TO DO:
Reproduce verbatim the lines of the material beginning with the line that contains "Select Compatto tab in EFL Cup section" and continuing through the end of the material. Omit the pictures from your reply.

RECORDS SUPPLIED:
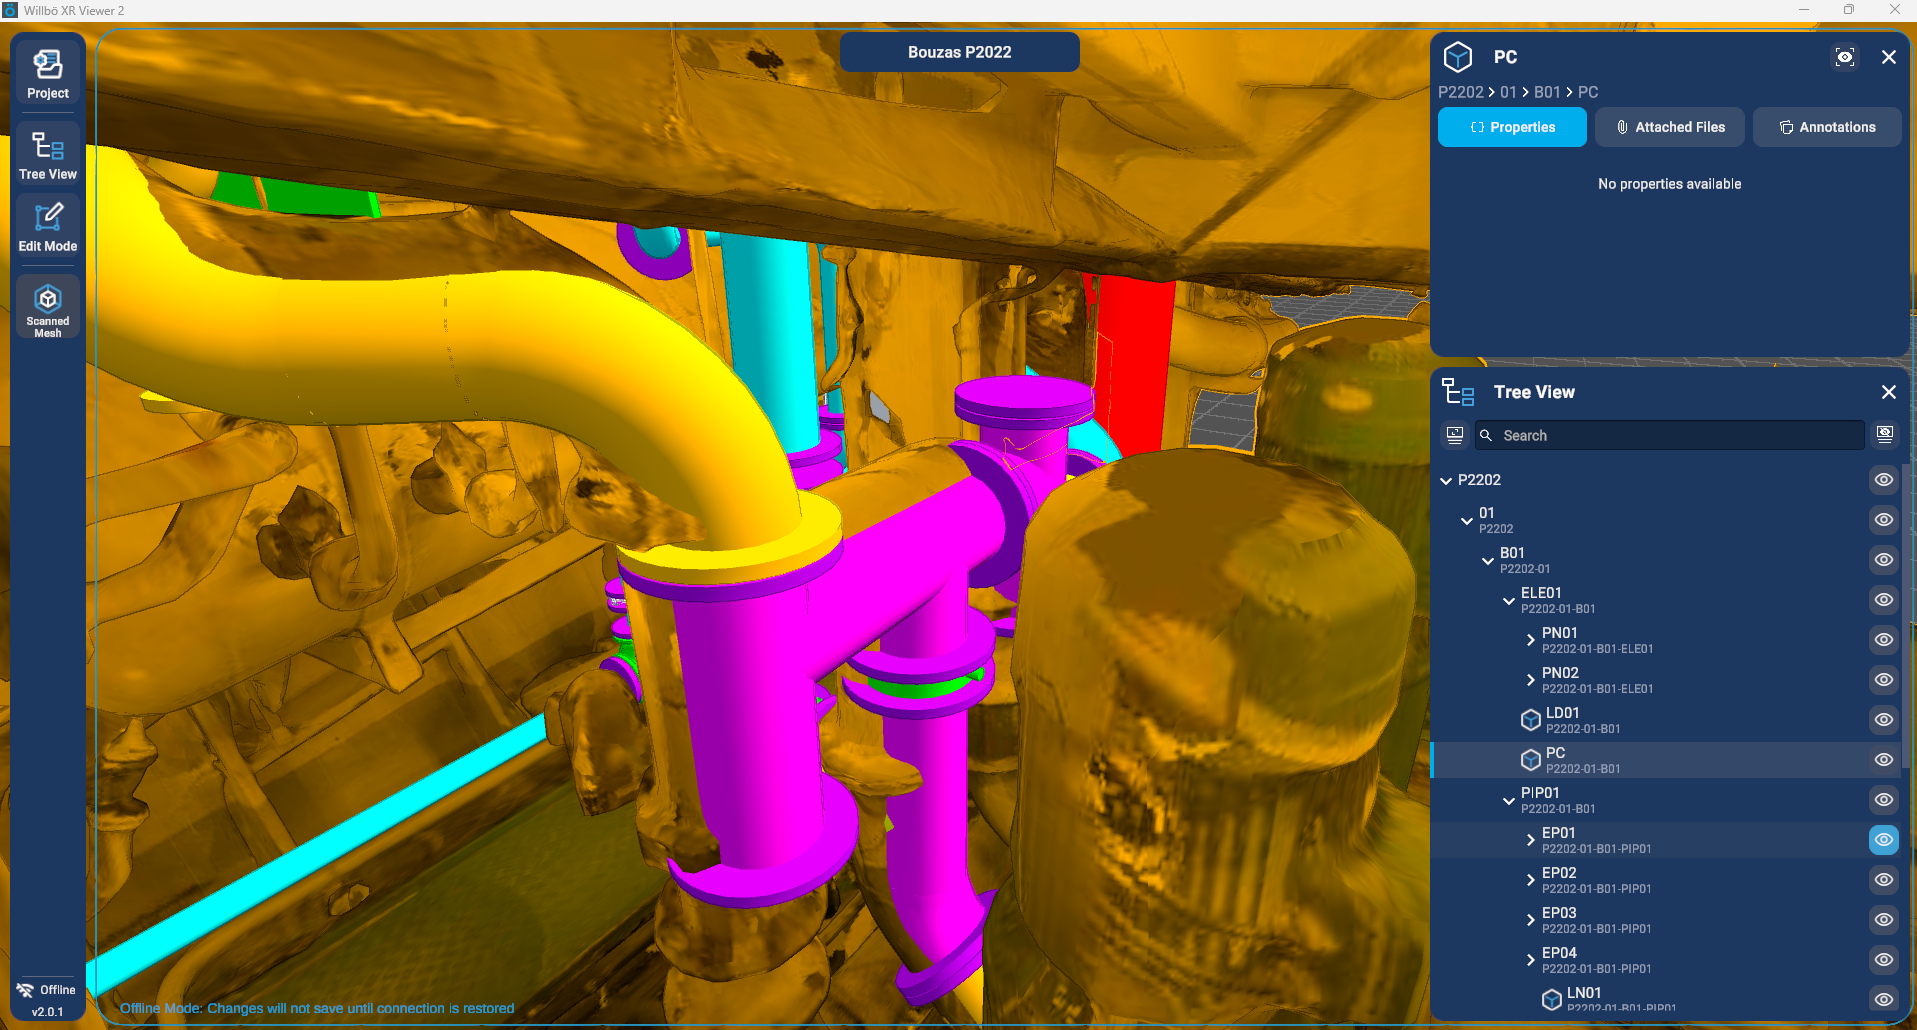Close the Tree View panel

click(1888, 392)
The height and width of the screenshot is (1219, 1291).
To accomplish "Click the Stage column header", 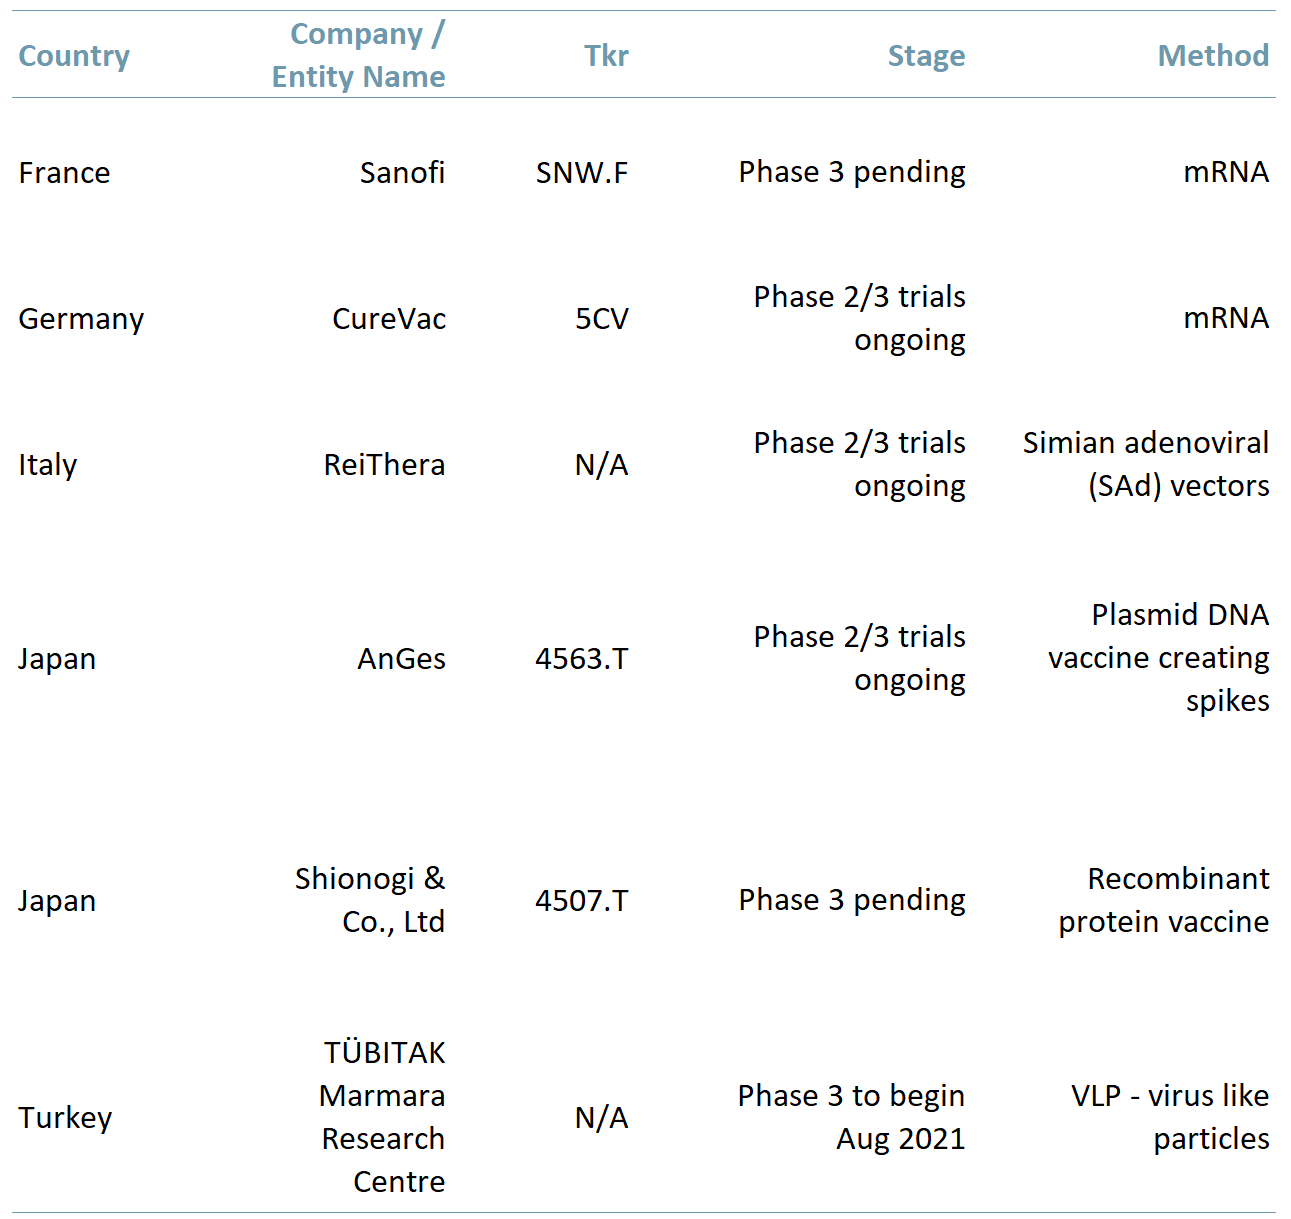I will click(926, 56).
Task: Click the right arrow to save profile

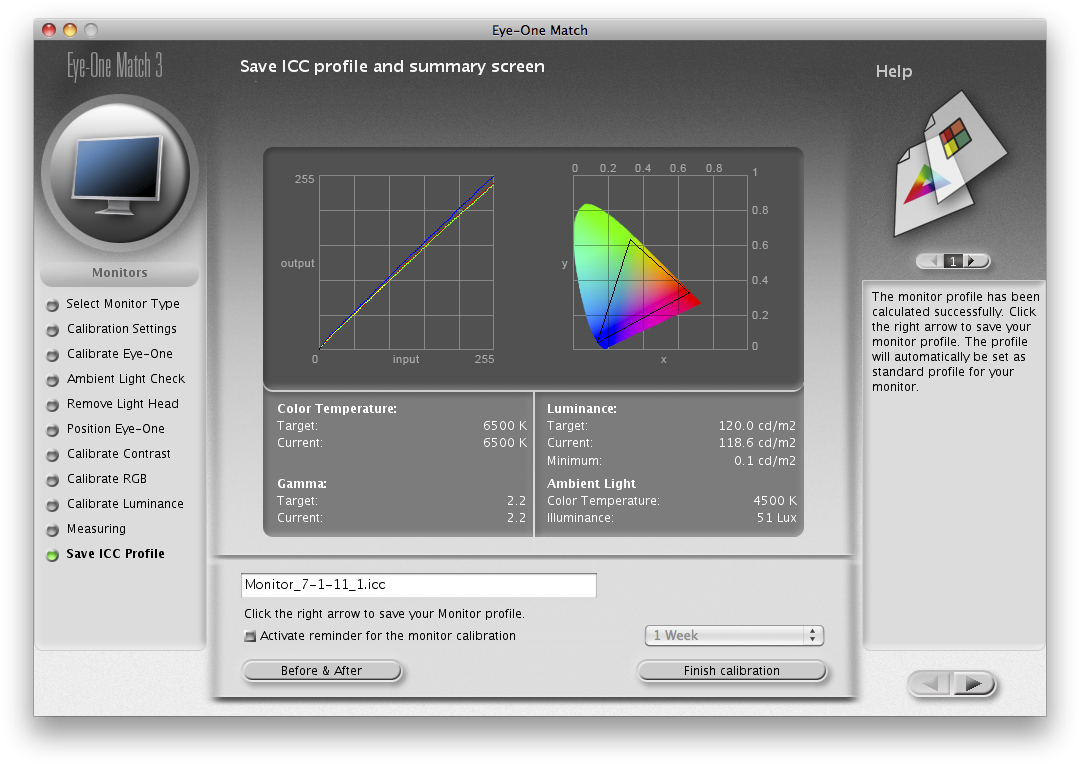Action: pos(974,684)
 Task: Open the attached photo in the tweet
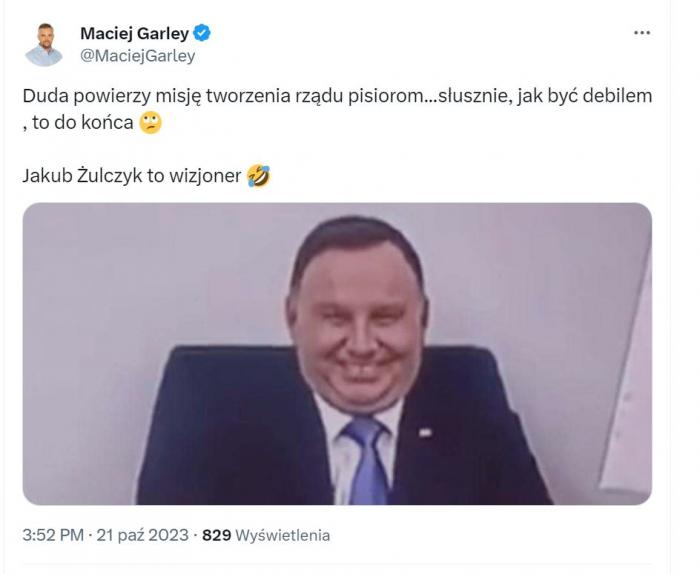click(337, 354)
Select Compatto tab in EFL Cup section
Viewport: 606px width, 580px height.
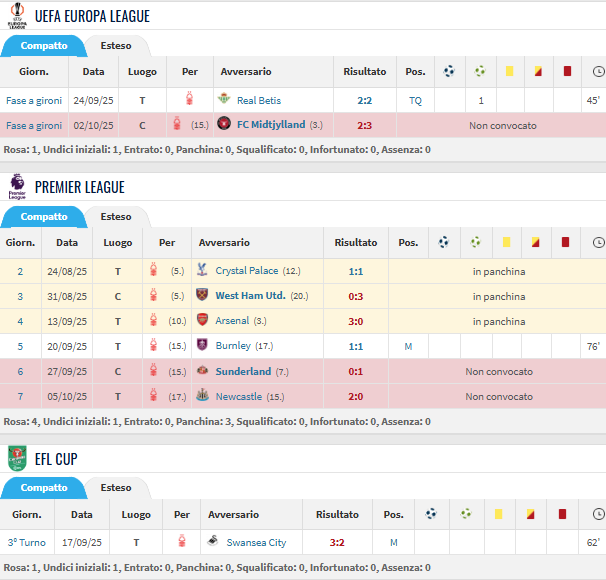pyautogui.click(x=44, y=488)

ANSWER TO THE PROBLEM:
Select Compatto tab in EFL Cup section
Viewport: 606px width, 580px height.
pyautogui.click(x=44, y=488)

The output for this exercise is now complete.